━━ Task input ━━

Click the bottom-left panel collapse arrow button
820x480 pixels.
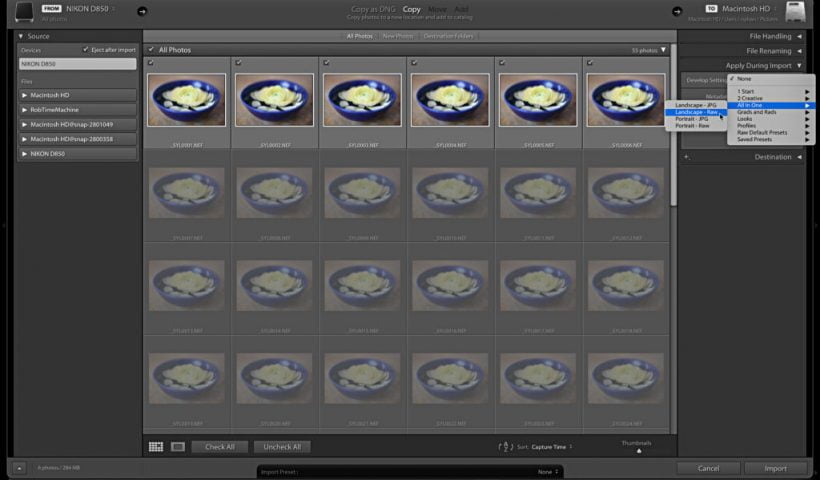19,468
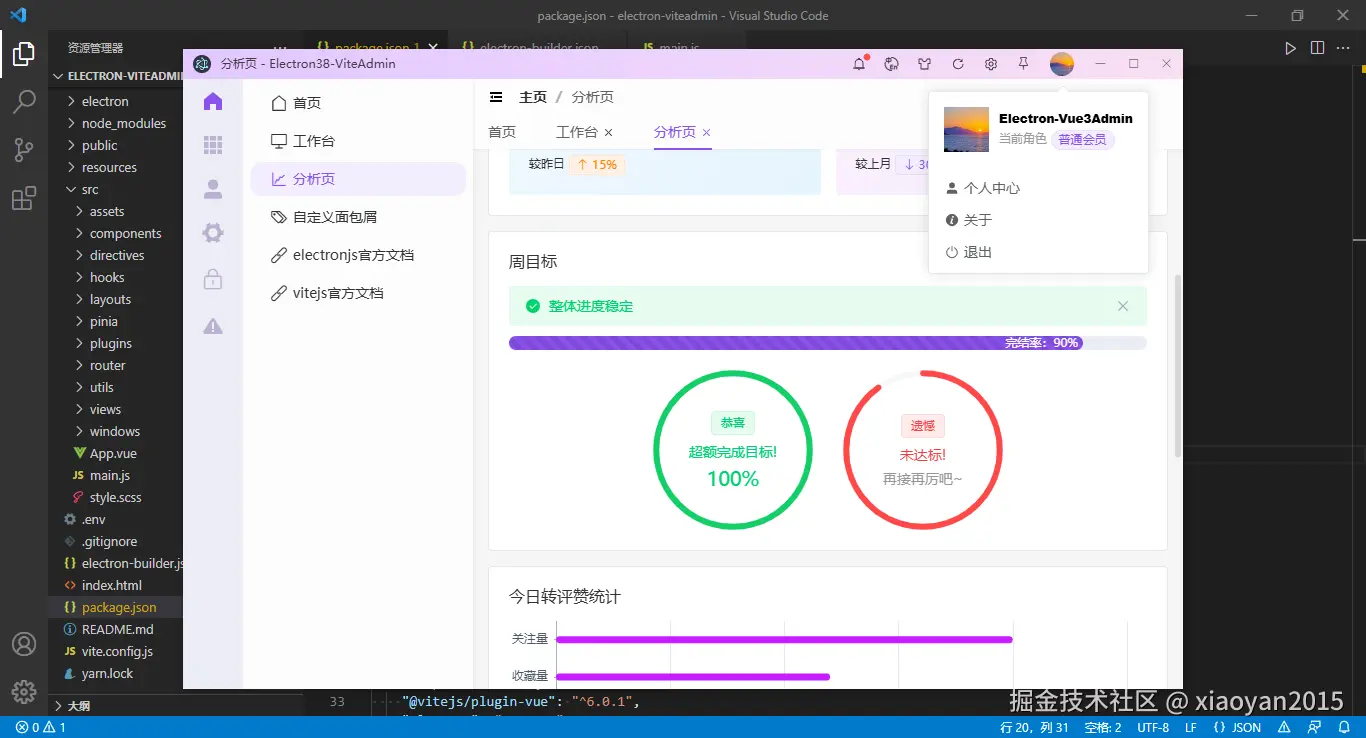Open VS Code Extensions view

pyautogui.click(x=24, y=198)
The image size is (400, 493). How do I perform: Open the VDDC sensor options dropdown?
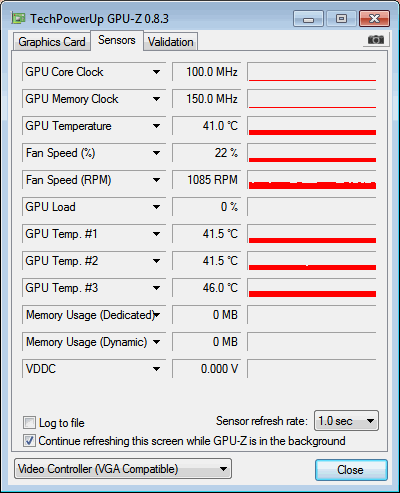[x=156, y=369]
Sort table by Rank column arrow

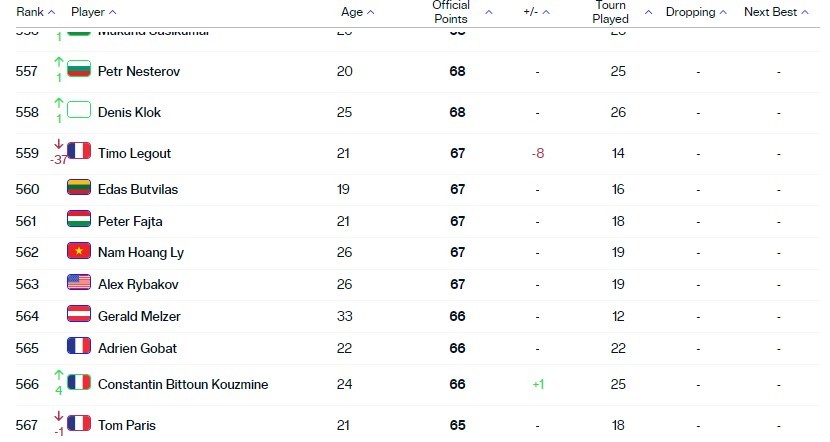pos(51,12)
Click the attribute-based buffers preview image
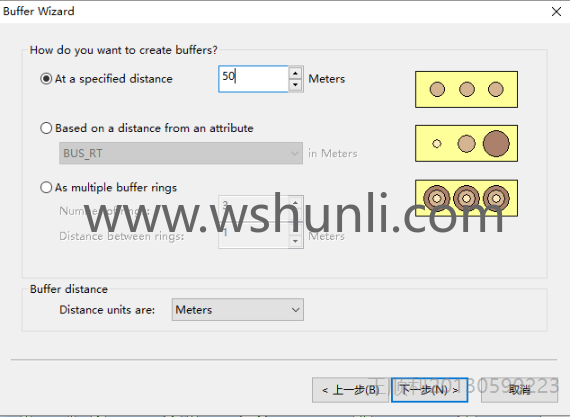 [466, 144]
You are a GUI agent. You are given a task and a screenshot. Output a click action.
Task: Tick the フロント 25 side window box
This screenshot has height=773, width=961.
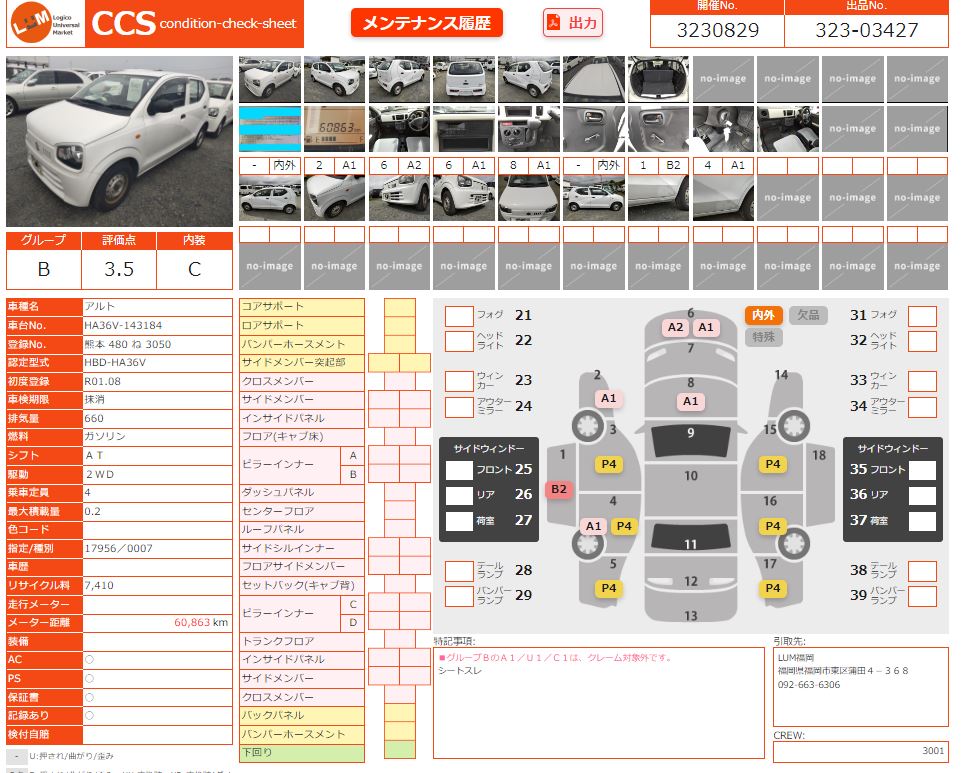(459, 470)
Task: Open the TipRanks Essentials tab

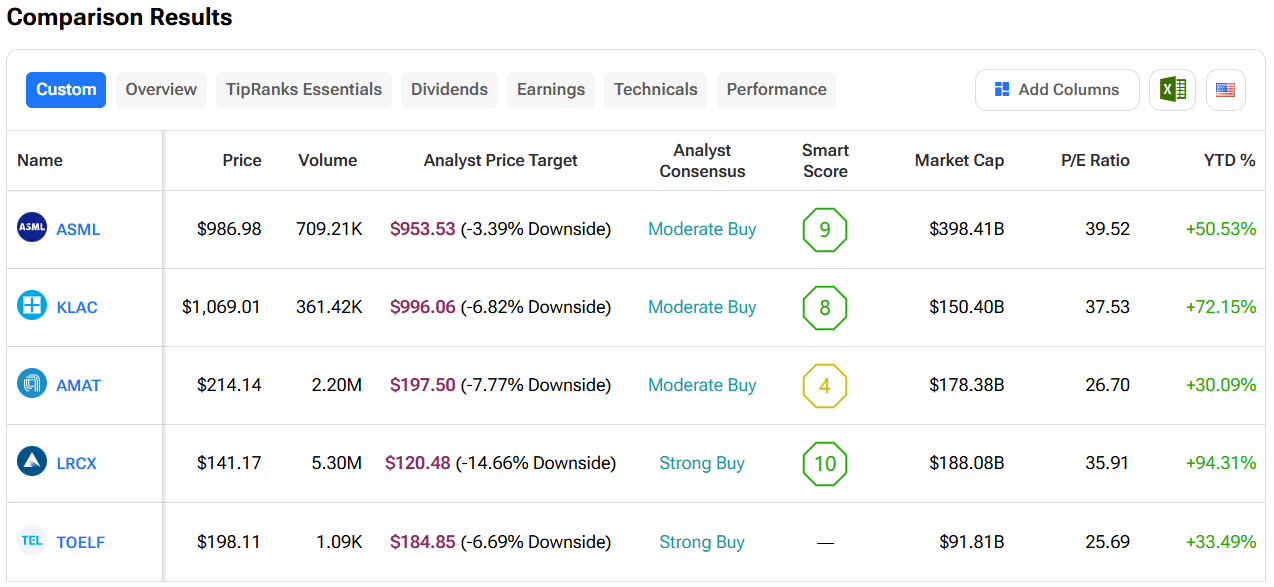Action: tap(304, 89)
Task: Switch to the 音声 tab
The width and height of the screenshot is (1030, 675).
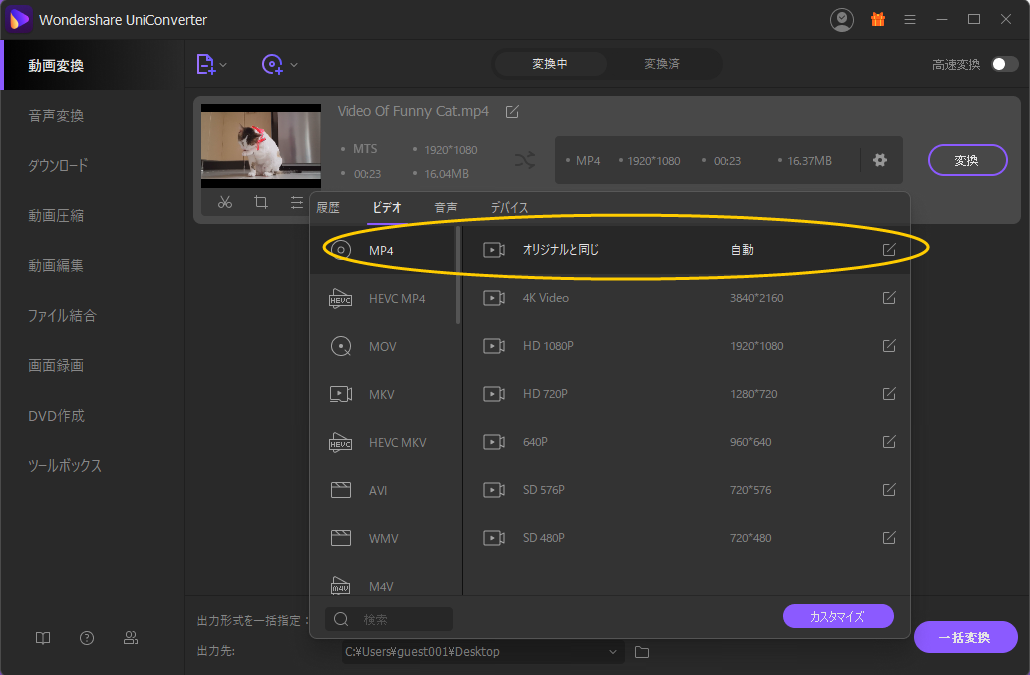Action: coord(445,207)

━━━

— Problem statement —
Set down the data exactly as it appears, without any images.

— Answer box —
Click the bottom-left panel collapse arrow button
820x480 pixels.
19,468
Open VS Code Extensions view

pyautogui.click(x=24, y=198)
The image size is (400, 493). How do I perform: Open the VDDC sensor options dropdown?
[x=156, y=369]
Sort table by Rank column arrow

pos(51,12)
Click the attribute-based buffers preview image
 [466, 144]
You are a GUI agent. You are given a task and a screenshot. Output a click action.
Task: Tick the フロント 25 side window box
This screenshot has height=773, width=961.
(459, 470)
Task: Open the TipRanks Essentials tab

Action: tap(304, 89)
Task: Switch to the 音声 tab
The width and height of the screenshot is (1030, 675).
Action: coord(445,207)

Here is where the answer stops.